Recorded data:
.....
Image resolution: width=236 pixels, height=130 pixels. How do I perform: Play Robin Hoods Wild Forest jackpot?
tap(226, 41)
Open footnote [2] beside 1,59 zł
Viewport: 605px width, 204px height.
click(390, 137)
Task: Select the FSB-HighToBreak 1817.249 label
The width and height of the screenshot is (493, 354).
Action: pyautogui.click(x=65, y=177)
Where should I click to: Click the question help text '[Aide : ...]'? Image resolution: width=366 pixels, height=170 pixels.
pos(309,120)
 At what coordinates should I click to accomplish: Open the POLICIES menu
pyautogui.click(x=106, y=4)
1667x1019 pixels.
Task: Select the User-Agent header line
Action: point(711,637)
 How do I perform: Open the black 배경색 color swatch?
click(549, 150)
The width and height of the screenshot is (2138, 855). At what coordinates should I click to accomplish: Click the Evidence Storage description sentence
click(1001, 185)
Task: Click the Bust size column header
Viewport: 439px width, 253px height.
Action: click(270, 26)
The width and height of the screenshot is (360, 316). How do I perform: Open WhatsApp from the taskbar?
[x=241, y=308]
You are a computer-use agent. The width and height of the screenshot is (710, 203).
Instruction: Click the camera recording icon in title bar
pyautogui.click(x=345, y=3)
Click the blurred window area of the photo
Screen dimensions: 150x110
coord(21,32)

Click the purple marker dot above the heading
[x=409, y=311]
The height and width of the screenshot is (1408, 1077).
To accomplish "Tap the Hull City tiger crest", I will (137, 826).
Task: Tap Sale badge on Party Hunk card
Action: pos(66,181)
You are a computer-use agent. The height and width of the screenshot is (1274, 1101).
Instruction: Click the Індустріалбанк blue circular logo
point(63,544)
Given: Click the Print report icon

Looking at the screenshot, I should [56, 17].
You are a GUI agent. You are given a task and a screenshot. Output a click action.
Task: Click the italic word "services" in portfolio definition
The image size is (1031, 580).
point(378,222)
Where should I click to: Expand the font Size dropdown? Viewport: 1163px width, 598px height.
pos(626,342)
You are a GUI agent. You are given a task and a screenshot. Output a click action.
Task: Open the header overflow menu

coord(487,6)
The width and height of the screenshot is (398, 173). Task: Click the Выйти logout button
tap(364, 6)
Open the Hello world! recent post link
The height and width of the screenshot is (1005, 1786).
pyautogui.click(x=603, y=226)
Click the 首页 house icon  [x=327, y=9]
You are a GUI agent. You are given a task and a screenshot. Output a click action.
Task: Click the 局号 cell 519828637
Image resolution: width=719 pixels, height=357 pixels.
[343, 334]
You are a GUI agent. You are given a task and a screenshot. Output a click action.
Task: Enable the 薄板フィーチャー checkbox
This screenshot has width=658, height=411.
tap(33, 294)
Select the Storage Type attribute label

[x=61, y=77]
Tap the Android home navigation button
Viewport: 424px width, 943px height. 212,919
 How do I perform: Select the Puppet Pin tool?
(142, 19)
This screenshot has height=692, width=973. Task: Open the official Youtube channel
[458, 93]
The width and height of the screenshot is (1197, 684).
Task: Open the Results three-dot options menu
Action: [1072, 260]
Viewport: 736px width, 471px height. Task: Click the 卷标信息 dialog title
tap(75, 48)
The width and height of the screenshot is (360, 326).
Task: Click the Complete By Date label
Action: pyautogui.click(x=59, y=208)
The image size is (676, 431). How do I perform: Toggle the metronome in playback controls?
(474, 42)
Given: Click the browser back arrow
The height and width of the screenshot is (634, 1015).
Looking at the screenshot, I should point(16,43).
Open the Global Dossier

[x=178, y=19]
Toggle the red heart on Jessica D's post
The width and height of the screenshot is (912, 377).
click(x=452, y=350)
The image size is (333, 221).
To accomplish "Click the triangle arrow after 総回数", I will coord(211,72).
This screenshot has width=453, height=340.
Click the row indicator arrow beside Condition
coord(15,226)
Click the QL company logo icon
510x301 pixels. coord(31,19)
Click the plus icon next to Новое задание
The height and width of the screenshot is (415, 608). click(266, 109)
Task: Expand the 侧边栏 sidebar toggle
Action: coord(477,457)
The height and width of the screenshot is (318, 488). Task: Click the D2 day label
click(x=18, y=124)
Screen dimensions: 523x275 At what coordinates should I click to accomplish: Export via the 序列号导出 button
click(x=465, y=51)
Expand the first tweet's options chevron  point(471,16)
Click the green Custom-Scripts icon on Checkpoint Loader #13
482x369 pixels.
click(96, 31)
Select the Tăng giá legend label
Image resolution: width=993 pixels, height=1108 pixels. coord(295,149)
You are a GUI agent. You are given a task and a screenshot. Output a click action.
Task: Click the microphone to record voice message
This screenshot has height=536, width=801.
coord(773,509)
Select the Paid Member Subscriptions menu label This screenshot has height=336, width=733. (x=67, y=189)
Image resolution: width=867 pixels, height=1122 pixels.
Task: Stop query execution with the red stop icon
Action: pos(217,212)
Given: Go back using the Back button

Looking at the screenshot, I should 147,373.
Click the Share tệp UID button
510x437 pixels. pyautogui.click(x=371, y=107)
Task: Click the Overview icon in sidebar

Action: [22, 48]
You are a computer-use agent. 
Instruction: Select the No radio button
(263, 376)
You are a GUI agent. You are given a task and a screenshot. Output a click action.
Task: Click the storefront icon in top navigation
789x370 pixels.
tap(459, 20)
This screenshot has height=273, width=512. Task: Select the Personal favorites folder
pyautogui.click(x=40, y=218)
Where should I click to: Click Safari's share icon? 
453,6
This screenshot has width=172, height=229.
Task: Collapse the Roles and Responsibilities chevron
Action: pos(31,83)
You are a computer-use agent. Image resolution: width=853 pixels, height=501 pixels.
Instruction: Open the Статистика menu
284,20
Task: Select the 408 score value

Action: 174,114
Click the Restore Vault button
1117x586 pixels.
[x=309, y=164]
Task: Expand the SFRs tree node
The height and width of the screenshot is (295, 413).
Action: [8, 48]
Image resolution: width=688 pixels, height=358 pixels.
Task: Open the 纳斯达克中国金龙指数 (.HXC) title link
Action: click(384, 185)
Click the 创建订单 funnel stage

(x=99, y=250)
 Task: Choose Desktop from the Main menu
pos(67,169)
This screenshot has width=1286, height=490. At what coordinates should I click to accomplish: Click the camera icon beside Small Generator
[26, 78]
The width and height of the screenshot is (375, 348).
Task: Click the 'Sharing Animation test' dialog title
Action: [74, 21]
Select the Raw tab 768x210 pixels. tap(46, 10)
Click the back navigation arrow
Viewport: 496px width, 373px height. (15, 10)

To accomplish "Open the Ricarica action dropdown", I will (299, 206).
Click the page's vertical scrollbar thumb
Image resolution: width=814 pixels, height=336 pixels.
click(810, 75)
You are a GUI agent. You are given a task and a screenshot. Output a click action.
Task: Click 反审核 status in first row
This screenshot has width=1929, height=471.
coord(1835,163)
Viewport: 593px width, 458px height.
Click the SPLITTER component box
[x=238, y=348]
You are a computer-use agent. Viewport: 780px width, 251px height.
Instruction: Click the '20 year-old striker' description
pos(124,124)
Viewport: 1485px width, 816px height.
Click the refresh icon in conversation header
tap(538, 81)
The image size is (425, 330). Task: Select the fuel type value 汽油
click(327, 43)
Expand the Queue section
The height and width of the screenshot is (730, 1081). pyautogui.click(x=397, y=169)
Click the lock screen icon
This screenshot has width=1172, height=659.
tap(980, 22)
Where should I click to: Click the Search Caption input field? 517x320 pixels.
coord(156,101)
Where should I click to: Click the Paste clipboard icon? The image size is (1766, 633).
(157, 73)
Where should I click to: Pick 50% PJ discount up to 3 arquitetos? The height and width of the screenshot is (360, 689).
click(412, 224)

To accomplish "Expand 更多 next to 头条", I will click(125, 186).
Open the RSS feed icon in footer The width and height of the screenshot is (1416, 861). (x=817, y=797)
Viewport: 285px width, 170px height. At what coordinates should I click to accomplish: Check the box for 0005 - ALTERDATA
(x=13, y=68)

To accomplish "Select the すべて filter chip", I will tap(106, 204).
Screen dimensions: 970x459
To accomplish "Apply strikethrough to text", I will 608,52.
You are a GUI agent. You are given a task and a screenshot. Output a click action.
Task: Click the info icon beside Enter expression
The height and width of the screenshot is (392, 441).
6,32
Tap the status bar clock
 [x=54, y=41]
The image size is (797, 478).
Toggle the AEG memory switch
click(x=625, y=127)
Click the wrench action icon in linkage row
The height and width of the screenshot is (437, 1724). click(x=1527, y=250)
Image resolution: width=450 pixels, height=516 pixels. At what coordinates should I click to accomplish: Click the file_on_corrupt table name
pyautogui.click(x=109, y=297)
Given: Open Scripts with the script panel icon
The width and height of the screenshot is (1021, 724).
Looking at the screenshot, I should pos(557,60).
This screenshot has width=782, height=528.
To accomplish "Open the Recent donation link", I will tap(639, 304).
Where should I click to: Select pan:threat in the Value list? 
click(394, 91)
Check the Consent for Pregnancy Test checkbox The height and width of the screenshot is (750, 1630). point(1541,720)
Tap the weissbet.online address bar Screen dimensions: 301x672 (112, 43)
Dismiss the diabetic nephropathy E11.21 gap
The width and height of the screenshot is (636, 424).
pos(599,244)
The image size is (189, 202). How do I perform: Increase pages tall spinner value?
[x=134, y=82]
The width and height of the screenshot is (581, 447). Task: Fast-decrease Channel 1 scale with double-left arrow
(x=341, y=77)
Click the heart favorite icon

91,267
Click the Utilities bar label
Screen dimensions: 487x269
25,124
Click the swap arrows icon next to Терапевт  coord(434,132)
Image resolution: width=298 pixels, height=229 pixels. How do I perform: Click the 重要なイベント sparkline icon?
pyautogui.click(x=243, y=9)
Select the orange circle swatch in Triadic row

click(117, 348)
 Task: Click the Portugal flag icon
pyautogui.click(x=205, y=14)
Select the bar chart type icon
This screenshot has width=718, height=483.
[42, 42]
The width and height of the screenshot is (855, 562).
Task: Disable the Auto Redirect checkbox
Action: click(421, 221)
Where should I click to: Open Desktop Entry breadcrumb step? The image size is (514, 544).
.....
> [WORK REQUEST]: Could you say how many lines in the data above contain "computer"? Reply with the number alone.

> [OUTPUT OF THE EXERCISE]: 5